* Brief *
Put the rows below into a Markdown table with two columns, No. and Row, numbering each one and leaving out blank lines.

- - - -

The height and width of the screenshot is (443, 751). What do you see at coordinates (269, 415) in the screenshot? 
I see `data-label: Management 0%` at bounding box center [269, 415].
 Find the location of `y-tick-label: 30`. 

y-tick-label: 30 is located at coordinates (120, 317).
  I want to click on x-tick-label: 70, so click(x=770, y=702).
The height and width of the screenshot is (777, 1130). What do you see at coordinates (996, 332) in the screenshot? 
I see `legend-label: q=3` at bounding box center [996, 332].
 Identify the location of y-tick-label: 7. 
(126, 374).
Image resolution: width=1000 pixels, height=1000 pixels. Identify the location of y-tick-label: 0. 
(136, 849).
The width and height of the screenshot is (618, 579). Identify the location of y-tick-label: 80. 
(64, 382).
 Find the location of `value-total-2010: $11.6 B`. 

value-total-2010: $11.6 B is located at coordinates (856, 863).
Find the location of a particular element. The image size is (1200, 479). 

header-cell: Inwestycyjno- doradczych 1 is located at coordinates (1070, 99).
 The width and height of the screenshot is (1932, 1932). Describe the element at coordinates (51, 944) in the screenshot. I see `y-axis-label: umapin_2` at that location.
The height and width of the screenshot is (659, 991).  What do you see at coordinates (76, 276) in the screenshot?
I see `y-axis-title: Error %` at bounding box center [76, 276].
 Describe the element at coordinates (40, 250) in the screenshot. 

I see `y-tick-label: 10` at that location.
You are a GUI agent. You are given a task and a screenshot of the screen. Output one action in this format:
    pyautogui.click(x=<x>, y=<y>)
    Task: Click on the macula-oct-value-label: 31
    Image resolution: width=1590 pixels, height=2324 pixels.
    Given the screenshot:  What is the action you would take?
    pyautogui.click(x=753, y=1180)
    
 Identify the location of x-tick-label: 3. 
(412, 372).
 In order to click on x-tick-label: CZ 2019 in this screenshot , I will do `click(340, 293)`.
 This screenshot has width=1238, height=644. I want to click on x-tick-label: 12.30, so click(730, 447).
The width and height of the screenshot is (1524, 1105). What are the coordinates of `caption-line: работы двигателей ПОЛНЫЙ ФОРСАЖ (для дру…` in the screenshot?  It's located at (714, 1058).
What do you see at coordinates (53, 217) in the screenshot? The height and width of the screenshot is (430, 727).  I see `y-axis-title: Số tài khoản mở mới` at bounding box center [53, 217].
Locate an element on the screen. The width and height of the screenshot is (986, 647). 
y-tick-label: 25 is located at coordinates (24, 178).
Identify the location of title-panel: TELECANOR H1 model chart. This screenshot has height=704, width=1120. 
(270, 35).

- - - -

* Response area *
| No. | Row |
|---|---|
| 1 | The height and width of the screenshot is (443, 751). What do you see at coordinates (269, 415) in the screenshot?  |
| 2 | I see `data-label: Management 0%` at bounding box center [269, 415]. |
| 3 |  Find the location of `y-tick-label: 30`.  |
| 4 | y-tick-label: 30 is located at coordinates (120, 317). |
| 5 |   I want to click on x-tick-label: 70, so click(x=770, y=702). |
| 6 | The height and width of the screenshot is (777, 1130). What do you see at coordinates (996, 332) in the screenshot?  |
| 7 | I see `legend-label: q=3` at bounding box center [996, 332]. |
| 8 |  Identify the location of y-tick-label: 7.  |
| 9 | (126, 374). |
| 10 | Image resolution: width=1000 pixels, height=1000 pixels. Identify the location of y-tick-label: 0.  |
| 11 | (136, 849). |
| 12 | The width and height of the screenshot is (618, 579). Identify the location of y-tick-label: 80.  |
| 13 | (64, 382). |
| 14 |  Find the location of `value-total-2010: $11.6 B`.  |
| 15 | value-total-2010: $11.6 B is located at coordinates (856, 863). |
| 16 | Find the location of a particular element. The image size is (1200, 479).  |
| 17 | header-cell: Inwestycyjno- doradczych 1 is located at coordinates (1070, 99). |
| 18 |  The width and height of the screenshot is (1932, 1932). Describe the element at coordinates (51, 944) in the screenshot. I see `y-axis-label: umapin_2` at that location. |
| 19 | The height and width of the screenshot is (659, 991).  What do you see at coordinates (76, 276) in the screenshot? |
| 20 | I see `y-axis-title: Error %` at bounding box center [76, 276]. |
| 21 |  Describe the element at coordinates (40, 250) in the screenshot.  |
| 22 | I see `y-tick-label: 10` at that location. |
| 23 | You are a GUI agent. You are given a task and a screenshot of the screen. Output one action in this format: |
| 24 |     pyautogui.click(x=<x>, y=<y>) |
| 25 |     Task: Click on the macula-oct-value-label: 31 |
| 26 |     Image resolution: width=1590 pixels, height=2324 pixels. |
| 27 |     Given the screenshot:  What is the action you would take? |
| 28 |     pyautogui.click(x=753, y=1180) |
| 29 |  Identify the location of x-tick-label: 3.  |
| 30 | (412, 372). |
| 31 |  In order to click on x-tick-label: CZ 2019 in this screenshot , I will do `click(340, 293)`. |
| 32 |  This screenshot has width=1238, height=644. I want to click on x-tick-label: 12.30, so click(730, 447). |
| 33 | The width and height of the screenshot is (1524, 1105). What are the coordinates of `caption-line: работы двигателей ПОЛНЫЙ ФОРСАЖ (для дру…` in the screenshot?  It's located at (714, 1058). |
| 34 | What do you see at coordinates (53, 217) in the screenshot? The height and width of the screenshot is (430, 727).  I see `y-axis-title: Số tài khoản mở mới` at bounding box center [53, 217]. |
| 35 | Locate an element on the screen. The width and height of the screenshot is (986, 647).  |
| 36 | y-tick-label: 25 is located at coordinates (24, 178). |
| 37 | Identify the location of title-panel: TELECANOR H1 model chart. This screenshot has height=704, width=1120.  |
| 38 | (270, 35). |